**ASSIGNMENT**
All of the data is to be copied word for word.

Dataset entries
----------

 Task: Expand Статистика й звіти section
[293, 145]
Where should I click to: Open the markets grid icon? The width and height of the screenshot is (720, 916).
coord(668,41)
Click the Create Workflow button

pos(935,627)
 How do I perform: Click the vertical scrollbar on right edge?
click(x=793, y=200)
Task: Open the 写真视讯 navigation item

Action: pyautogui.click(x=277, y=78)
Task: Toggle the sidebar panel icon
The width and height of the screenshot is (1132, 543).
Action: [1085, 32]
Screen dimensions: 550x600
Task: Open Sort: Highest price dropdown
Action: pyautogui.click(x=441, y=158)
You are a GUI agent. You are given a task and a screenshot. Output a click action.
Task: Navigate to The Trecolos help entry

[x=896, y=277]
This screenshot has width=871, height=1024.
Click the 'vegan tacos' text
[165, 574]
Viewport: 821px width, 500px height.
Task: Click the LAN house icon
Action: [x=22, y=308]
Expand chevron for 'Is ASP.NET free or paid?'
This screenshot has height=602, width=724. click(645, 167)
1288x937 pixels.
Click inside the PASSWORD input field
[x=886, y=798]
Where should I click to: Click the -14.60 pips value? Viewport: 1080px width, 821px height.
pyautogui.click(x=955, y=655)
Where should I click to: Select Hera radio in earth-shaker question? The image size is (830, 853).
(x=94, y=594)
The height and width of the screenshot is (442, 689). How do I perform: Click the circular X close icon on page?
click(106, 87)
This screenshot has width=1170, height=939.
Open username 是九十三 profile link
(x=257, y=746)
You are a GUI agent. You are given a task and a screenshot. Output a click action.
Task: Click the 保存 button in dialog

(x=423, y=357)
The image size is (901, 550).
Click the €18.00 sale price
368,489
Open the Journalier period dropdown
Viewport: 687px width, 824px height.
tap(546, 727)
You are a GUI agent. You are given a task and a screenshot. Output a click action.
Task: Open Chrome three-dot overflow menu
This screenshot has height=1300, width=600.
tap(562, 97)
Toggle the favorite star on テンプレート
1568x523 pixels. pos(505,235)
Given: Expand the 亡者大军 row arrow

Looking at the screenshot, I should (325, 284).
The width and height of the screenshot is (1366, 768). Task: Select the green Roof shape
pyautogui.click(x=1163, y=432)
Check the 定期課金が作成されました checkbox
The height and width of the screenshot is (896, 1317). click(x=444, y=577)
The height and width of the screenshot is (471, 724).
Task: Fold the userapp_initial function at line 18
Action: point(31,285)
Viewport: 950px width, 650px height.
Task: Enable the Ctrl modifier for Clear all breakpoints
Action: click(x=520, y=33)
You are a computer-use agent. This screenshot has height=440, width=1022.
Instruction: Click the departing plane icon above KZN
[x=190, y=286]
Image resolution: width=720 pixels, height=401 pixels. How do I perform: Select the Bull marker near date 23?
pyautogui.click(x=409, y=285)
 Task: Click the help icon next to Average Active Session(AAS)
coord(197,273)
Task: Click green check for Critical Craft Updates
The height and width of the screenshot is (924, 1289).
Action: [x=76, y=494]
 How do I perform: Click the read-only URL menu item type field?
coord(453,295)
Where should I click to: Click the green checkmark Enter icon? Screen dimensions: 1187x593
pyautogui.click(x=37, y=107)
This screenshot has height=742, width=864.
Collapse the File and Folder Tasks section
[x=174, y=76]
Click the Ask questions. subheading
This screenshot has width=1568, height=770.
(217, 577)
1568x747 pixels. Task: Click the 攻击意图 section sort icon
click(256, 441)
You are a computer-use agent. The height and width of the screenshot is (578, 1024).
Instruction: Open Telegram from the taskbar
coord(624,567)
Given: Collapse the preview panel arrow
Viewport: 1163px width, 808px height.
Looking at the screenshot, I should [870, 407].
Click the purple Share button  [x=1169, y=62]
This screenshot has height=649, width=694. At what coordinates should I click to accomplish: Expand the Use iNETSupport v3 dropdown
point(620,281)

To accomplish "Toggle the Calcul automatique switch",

----------

**TASK RESULT**
 Task: Expand Статистика й звіти section
[293, 145]
Where should I click to: Open the markets grid icon? The width and height of the screenshot is (720, 916).
coord(668,41)
Click the Create Workflow button

pos(935,627)
 How do I perform: Click the vertical scrollbar on right edge?
click(x=793, y=200)
Task: Open the 写真视讯 navigation item

Action: pyautogui.click(x=277, y=78)
Task: Toggle the sidebar panel icon
The width and height of the screenshot is (1132, 543).
Action: [1085, 32]
Screen dimensions: 550x600
Task: Open Sort: Highest price dropdown
Action: pyautogui.click(x=441, y=158)
You are a GUI agent. You are given a task and a screenshot. Output a click action.
Task: Navigate to The Trecolos help entry

[x=896, y=277]
This screenshot has width=871, height=1024.
Click the 'vegan tacos' text
[165, 574]
Viewport: 821px width, 500px height.
Task: Click the LAN house icon
Action: [x=22, y=308]
Expand chevron for 'Is ASP.NET free or paid?'
This screenshot has height=602, width=724. click(645, 167)
1288x937 pixels.
Click inside the PASSWORD input field
[x=886, y=798]
Where should I click to: Click the -14.60 pips value? Viewport: 1080px width, 821px height.
pyautogui.click(x=955, y=655)
Where should I click to: Select Hera radio in earth-shaker question? The image size is (830, 853).
(x=94, y=594)
The height and width of the screenshot is (442, 689). How do I perform: Click the circular X close icon on page?
click(106, 87)
This screenshot has width=1170, height=939.
Open username 是九十三 profile link
(x=257, y=746)
You are a GUI agent. You are given a task and a screenshot. Output a click action.
Task: Click the 保存 button in dialog

(x=423, y=357)
The image size is (901, 550).
Click the €18.00 sale price
368,489
Open the Journalier period dropdown
Viewport: 687px width, 824px height.
tap(546, 727)
You are a GUI agent. You are given a task and a screenshot. Output a click action.
Task: Open Chrome three-dot overflow menu
This screenshot has height=1300, width=600.
tap(562, 97)
Toggle the favorite star on テンプレート
1568x523 pixels. pos(505,235)
Given: Expand the 亡者大军 row arrow

Looking at the screenshot, I should (325, 284).
The width and height of the screenshot is (1366, 768). Task: Select the green Roof shape
pyautogui.click(x=1163, y=432)
Check the 定期課金が作成されました checkbox
The height and width of the screenshot is (896, 1317). click(x=444, y=577)
The height and width of the screenshot is (471, 724).
Task: Fold the userapp_initial function at line 18
Action: point(31,285)
Viewport: 950px width, 650px height.
Task: Enable the Ctrl modifier for Clear all breakpoints
Action: click(x=520, y=33)
You are a computer-use agent. This screenshot has height=440, width=1022.
Instruction: Click the departing plane icon above KZN
[x=190, y=286]
Image resolution: width=720 pixels, height=401 pixels. How do I perform: Select the Bull marker near date 23?
pyautogui.click(x=409, y=285)
 Task: Click the help icon next to Average Active Session(AAS)
coord(197,273)
Task: Click green check for Critical Craft Updates
The height and width of the screenshot is (924, 1289).
Action: [x=76, y=494]
 How do I perform: Click the read-only URL menu item type field?
coord(453,295)
Where should I click to: Click the green checkmark Enter icon? Screen dimensions: 1187x593
pyautogui.click(x=37, y=107)
This screenshot has height=742, width=864.
Collapse the File and Folder Tasks section
[x=174, y=76]
Click the Ask questions. subheading
This screenshot has width=1568, height=770.
(217, 577)
1568x747 pixels. Task: Click the 攻击意图 section sort icon
click(256, 441)
You are a computer-use agent. The height and width of the screenshot is (578, 1024).
Instruction: Open Telegram from the taskbar
coord(624,567)
Given: Collapse the preview panel arrow
Viewport: 1163px width, 808px height.
Looking at the screenshot, I should [870, 407].
Click the purple Share button  [x=1169, y=62]
This screenshot has height=649, width=694. At what coordinates should I click to accomplish: Expand the Use iNETSupport v3 dropdown
point(620,281)

To accomplish "Toggle the Calcul automatique switch",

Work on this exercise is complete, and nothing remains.